A Europa vive um dos verões mais extremos de sua história. Junho e julho de 2026 foram os meses mais quentes já registrados no oeste do continente, segundo dados do Copernicus, serviço de monitoramento climático da União Europeia.
A temperatura média no período chegou a 21,62°C, ficando 2,79°C acima da média histórica. O índice supera o recorde anterior, registrado em 2022. O calor intenso vem acompanhado de ondas de calor, incêndios florestais e uma forte estiagem, que já provoca impactos em diferentes países europeus.
A combinação de altas temperaturas e solo seco criou condições favoráveis para a propagação das chamas. Mais de 498 mil hectares foram queimados neste verão, principalmente em Espanha, França e Itália, segundo um levantamento da União Europeia divulgado em agosto. A fumaça também se tornou um problema. Com incêndios maiores, partículas podem alcançar regiões distantes dos focos e comprometer a qualidade do ar.
A seca prolongada também reduziu o volume de importantes rios europeus, como Sena, Reno e Danúbio. O problema já afeta o setor energético. Hungria e Romênia precisaram interromper temporariamente o funcionamento de reatores nucleares refrigerados pelas águas do Danúbio, que atingiu níveis excepcionalmente baixos.
O calor não ficou restrito à terra firme.
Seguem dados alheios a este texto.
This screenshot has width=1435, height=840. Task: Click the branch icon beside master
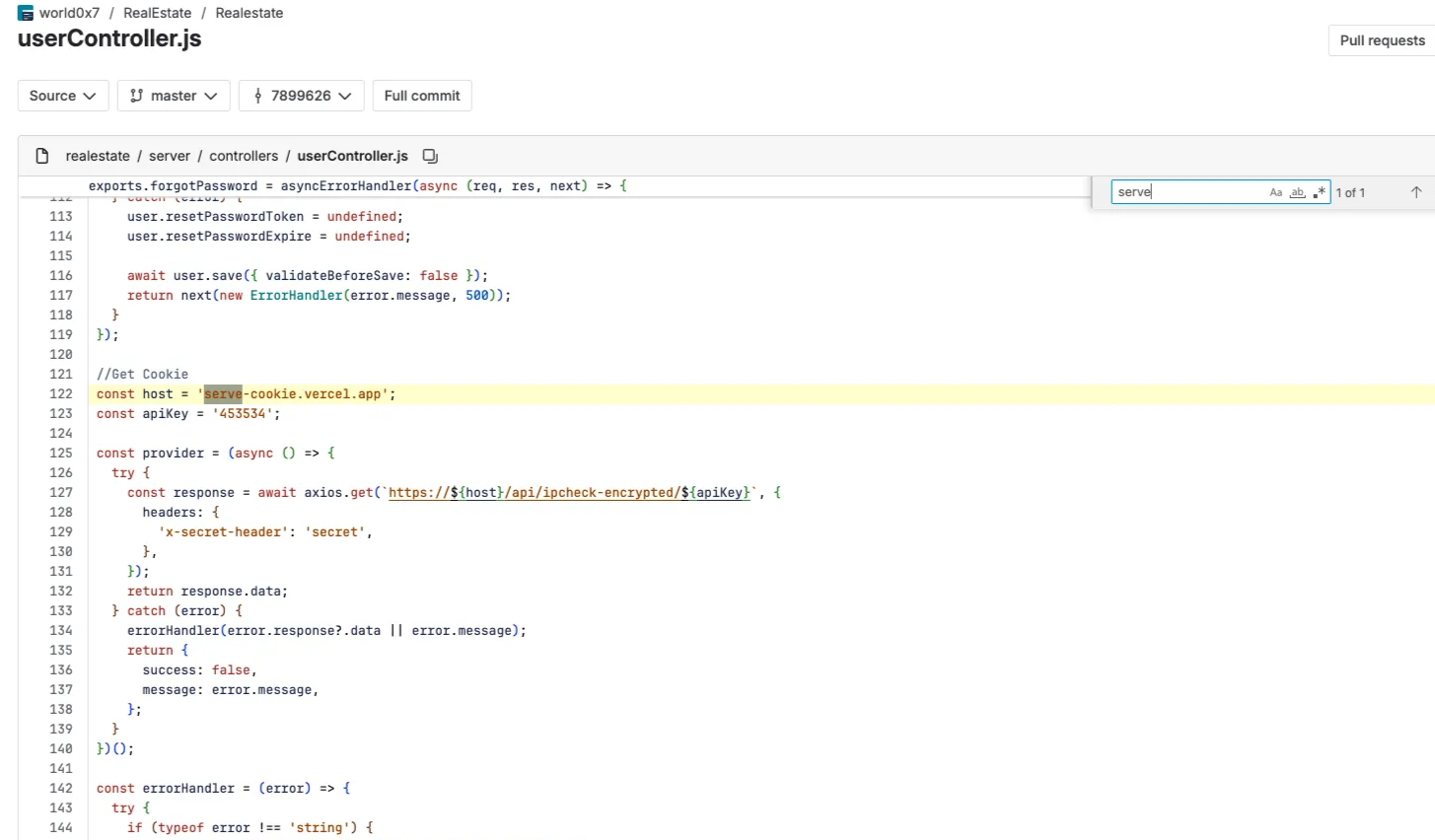pos(138,95)
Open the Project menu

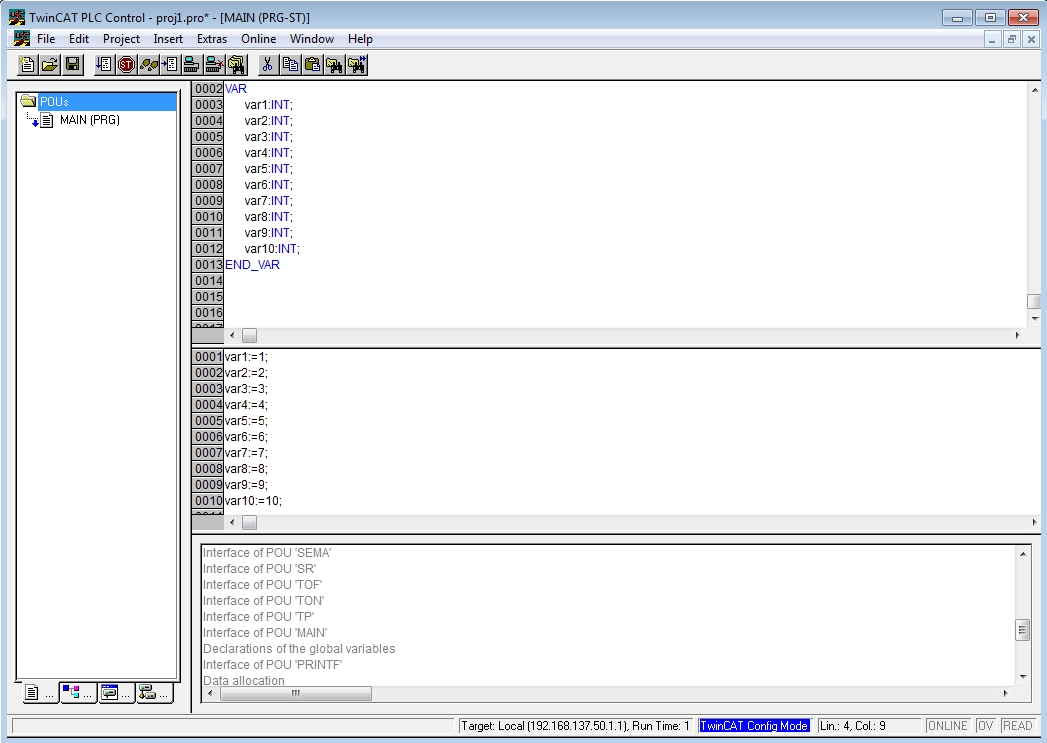(121, 39)
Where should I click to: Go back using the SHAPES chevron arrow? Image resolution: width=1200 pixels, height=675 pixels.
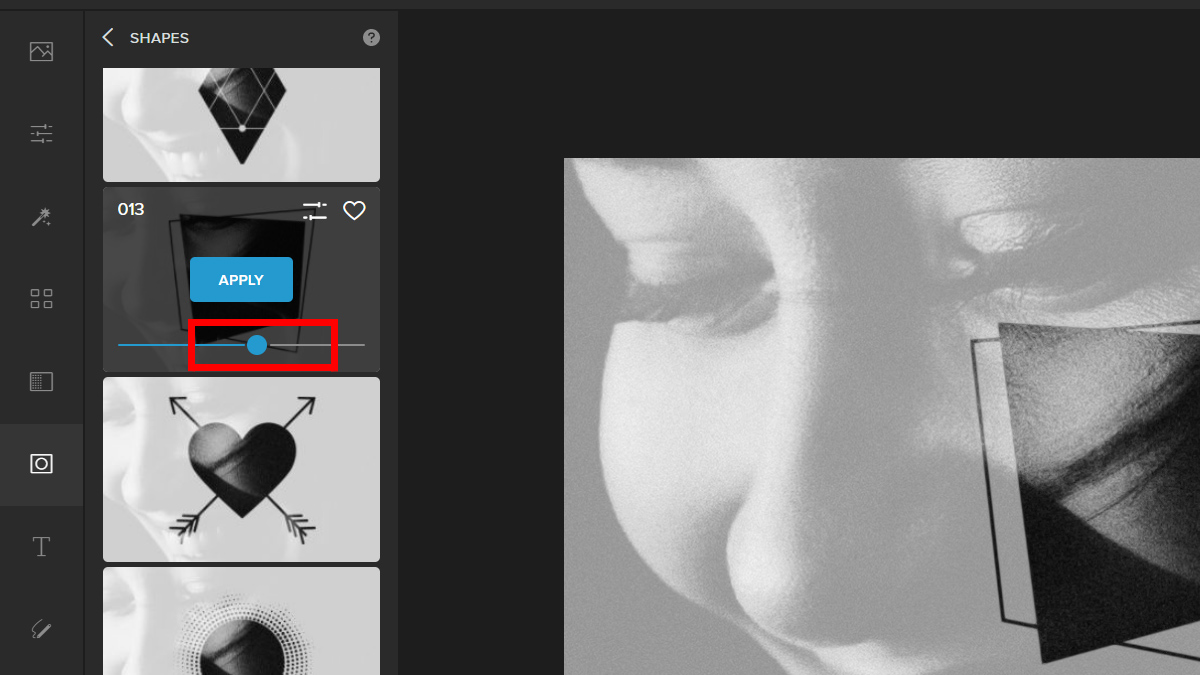point(108,38)
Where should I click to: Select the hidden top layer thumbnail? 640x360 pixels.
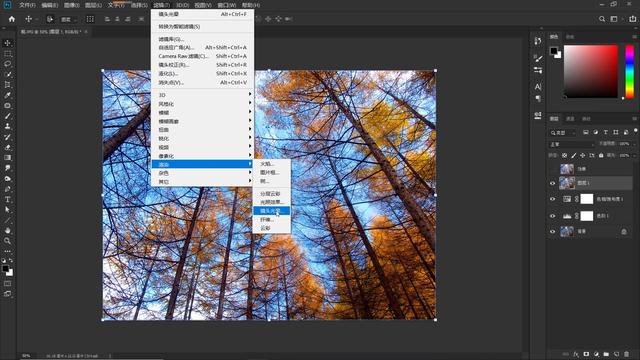pos(567,169)
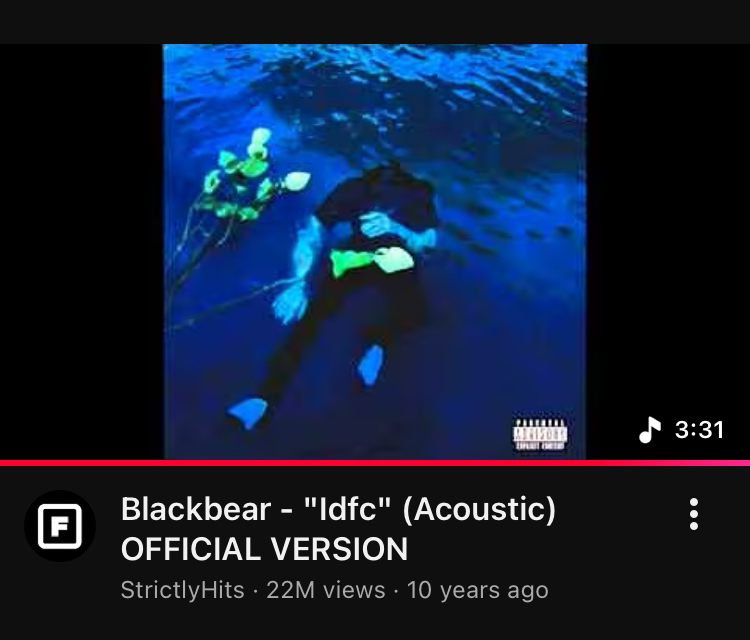Click the black letterbox right of cover
This screenshot has width=750, height=640.
pos(669,252)
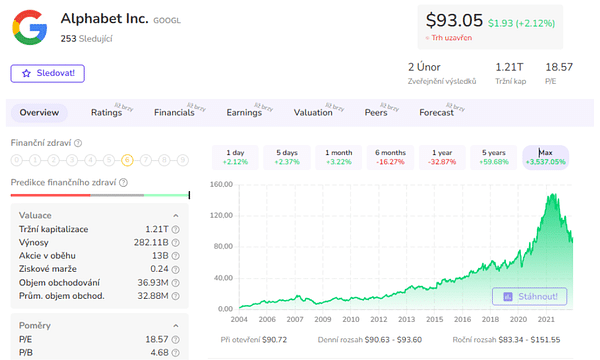The image size is (600, 360).
Task: Click the Stáhnout! download button
Action: pos(530,296)
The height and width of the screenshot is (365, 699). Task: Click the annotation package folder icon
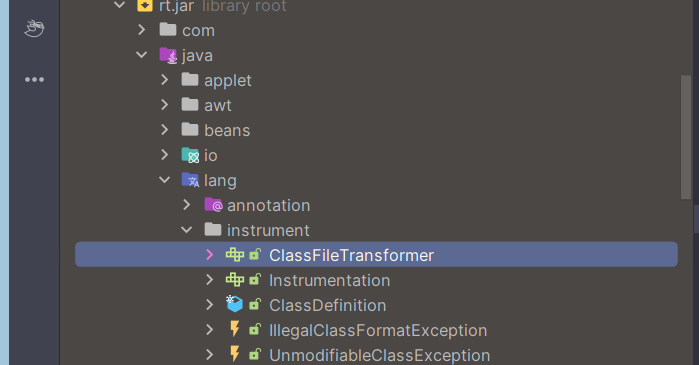click(x=213, y=205)
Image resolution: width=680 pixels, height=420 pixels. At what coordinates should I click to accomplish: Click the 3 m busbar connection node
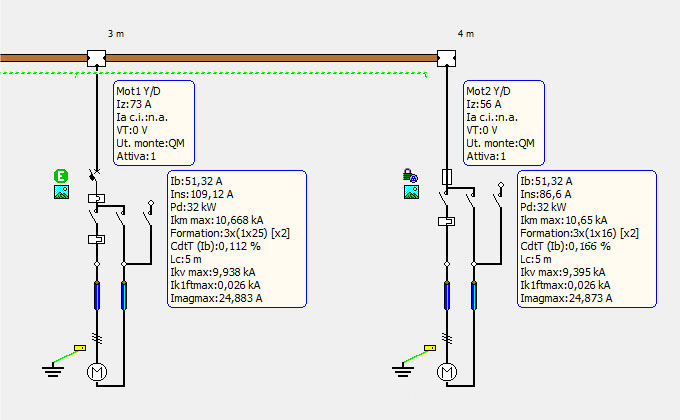tap(97, 57)
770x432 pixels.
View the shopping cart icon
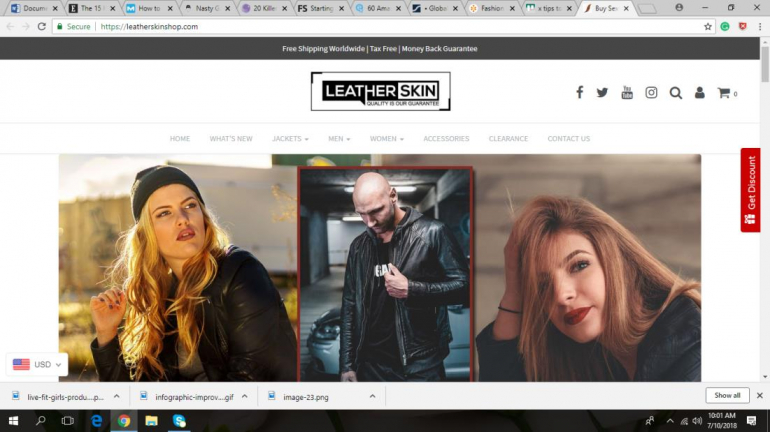(x=724, y=93)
Julho registrou a maior temperatura já observada nos oceanos não polares, com marcas recordes no Atlântico e no Mediterrâneo Ocidental.
Segundo especialistas do Copernicus, o solo extremamente seco ajuda a intensificar o calor. Com menos umidade, a superfície perde parte de sua capacidade natural de resfriamento, favorecendo temperaturas ainda mais elevadas.
A previsão indica que novos episódios de calor extremo podem atingir a Europa nesta semana, enquanto o continente ainda enfrenta os efeitos da seca e dos incêndios.